Vlhova won the latest episode of what is rapidly emerging as the biggest female rivalry in the sport by capturing gold in the giant slalom on Thursday to become Slovakia’s first world champion.
Coping best in winds that reached 70 kph (43.5 mph) amid unseasonably mild temperatures in central Sweden, Vlhova used her size and power to negate a 0.19-second deficit to Viktoria Rebensburg after the first run and beat the German by 0.14 seconds.
Shiffrin took bronze to add to the gold medal she won in the super-G on the opening day of competition.
Asked if the slalom on Saturday will determine the best female ski racer of the championships, Vlhova — the gold medal round her neck — leaned back on the sofa, made herself comfortable, and had a twinkle in her eye.
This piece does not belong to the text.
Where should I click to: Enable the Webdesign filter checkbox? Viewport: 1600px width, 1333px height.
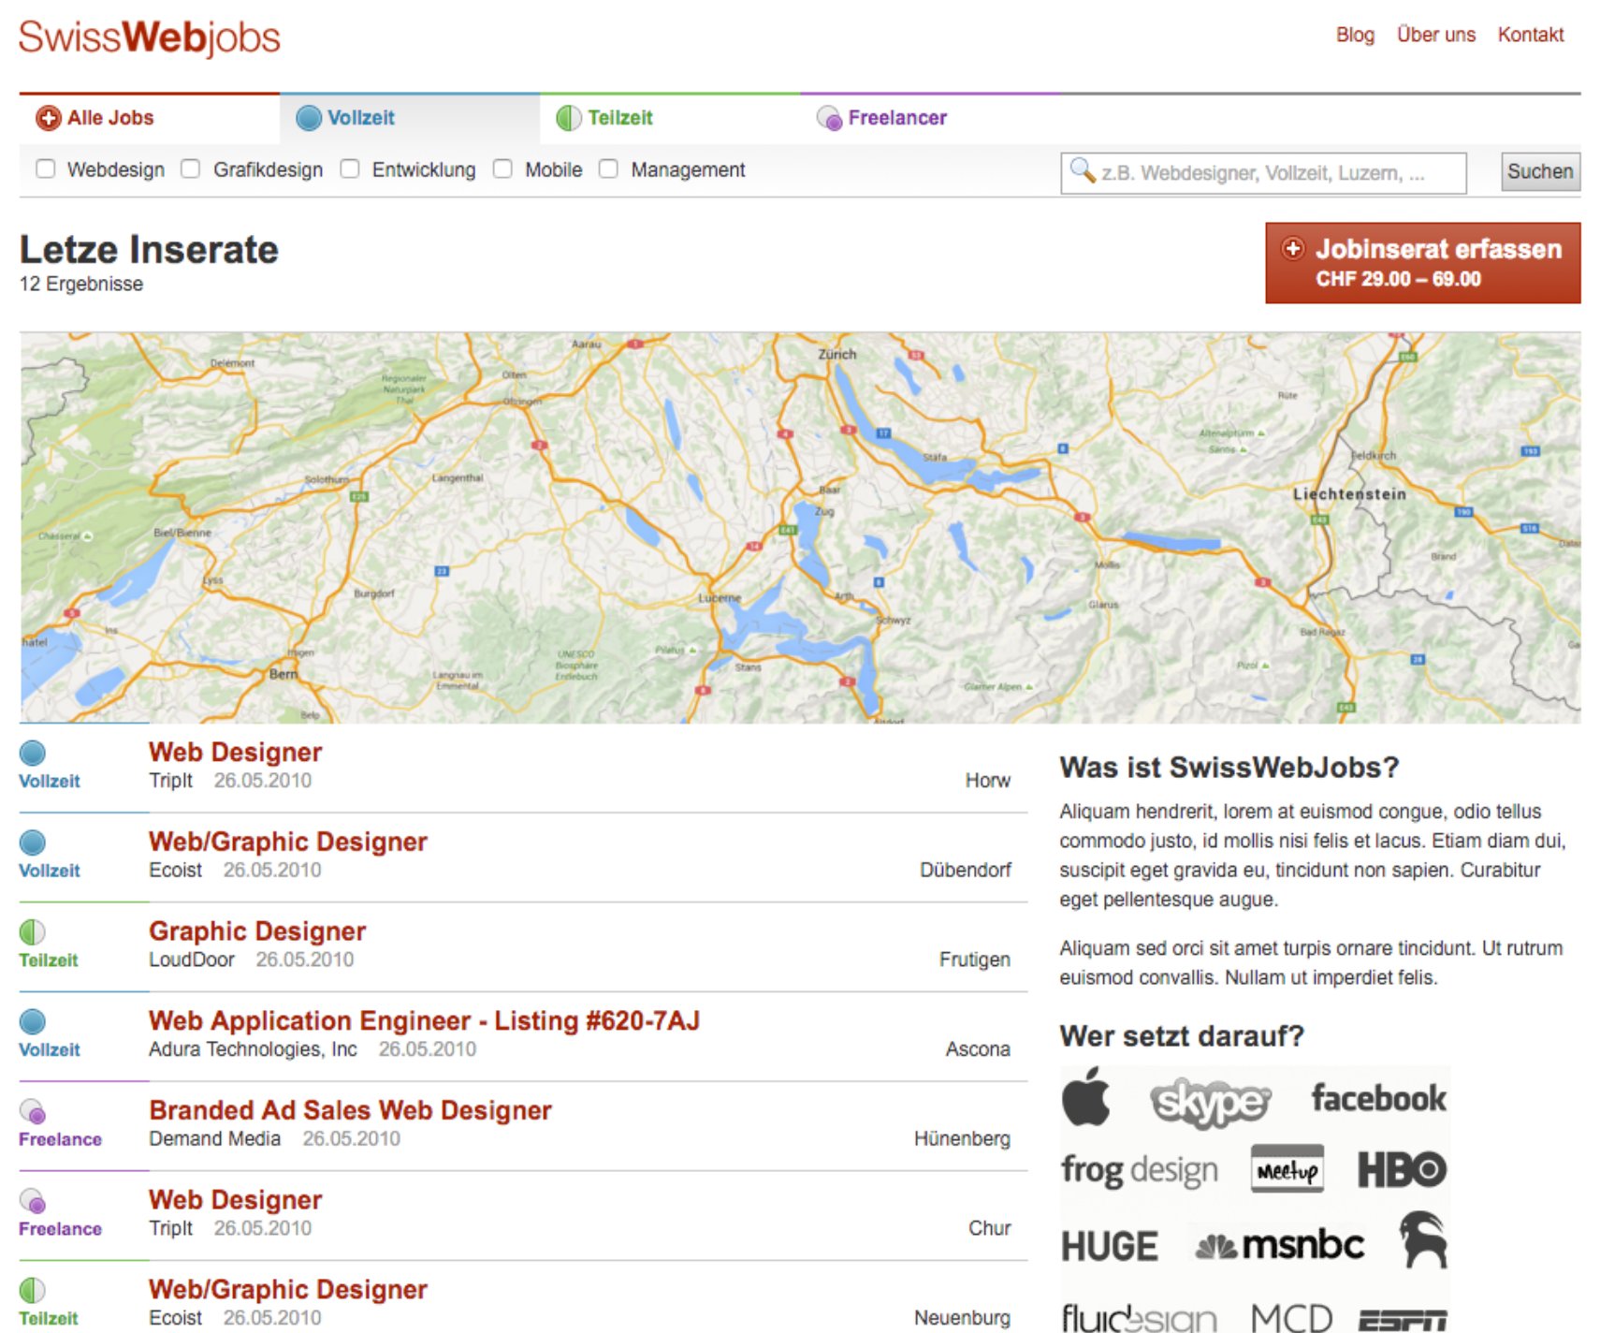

“We will see on Saturday, she said, “but sure it will be a good fight with Miki.”
Aged 23 like Shiffrin, Vlhova is proving to be the biggest threat to the American’s dominance of Alpine skiing. The Slovakian is the only racer to beat Shiffrin in slalom this season and she also won two giant slaloms on the World Cup circuit recently — tying with Shiffrin in the final GS before the worlds.
This win, which added to the silver she won in the Alpine combined on Friday, took her to a new level.
“Finally,” Vlhova said, “I showed to everyone who is Petra from Slovakia.”
Shiffrin knows about her, all right.
“It’s motivation,” she said. “It’s inspiring in some ways.”
Shiffrin said she lost some self-belief once she saw the conditions in the morning, when it rained for the second straight day to add to the strong winds that forced organizers once again to shorten the course.
There was already added external pressure on the American after she chose to skip the combined — to the surprise of some, including Lindsey Vonn — to preserve energy for the giant slalom and slalom. The careful planning didn’t pay off.
Shiffrin was 0.44 seconds off Rebensburg’s lead following the first run, after which she acknowledged that she struggled to get a “response from the surface.” It meant, she said, that she skied “a little too safe.”
Determined to ski more aggressively in the second leg under floodlights, Shiffrin turned in only the sixth fastest run and ended up happy just to claim third place for her sixth world championship medal — just two off the American record held by Vonn.
“Coming away tonight with a bronze, after a gold in super-G, is very much a dream come true,” Shiffrin said.
It was so windy ahead of the second run that organizers removed the banner above the finishing line. Shiffrin said the gusts pushed her backward at the starting gate.
Vlhova, taller and more robust than Shiffrin, relished the conditions. She even overcame crashing into a gate in between the second and third checkpoints of the second run, which saw her briefly lose control.
Racing second to last, she leaned back and clenched her fists after beating the time of Shiffrin. Then she put her hands to her head when Rebensburg crossed the line with the second-best time even though the 2010 Olympic champion had a lead of 0.40 seconds at the third checkpoint.
Add Vlhova to the list of the most successful athletes in Slovakia, which already contains tennis player Dominika Cibulkova, cyclist Peter Sagan, soccer player Marek Hamsik and ice hockey player Zdeno Chara.
“Sometimes, she said, “it’s really hard and you have a lot of pressure because in Slovakia, we are a small country and we have just a few athletes like I am.”
There’s still so much more to come, too, from Vlhova, who said she might start competing in speed events “because we knew from the summer I can be really fast.”
Shiffrin sure has some company at the summit of women’s ski racing.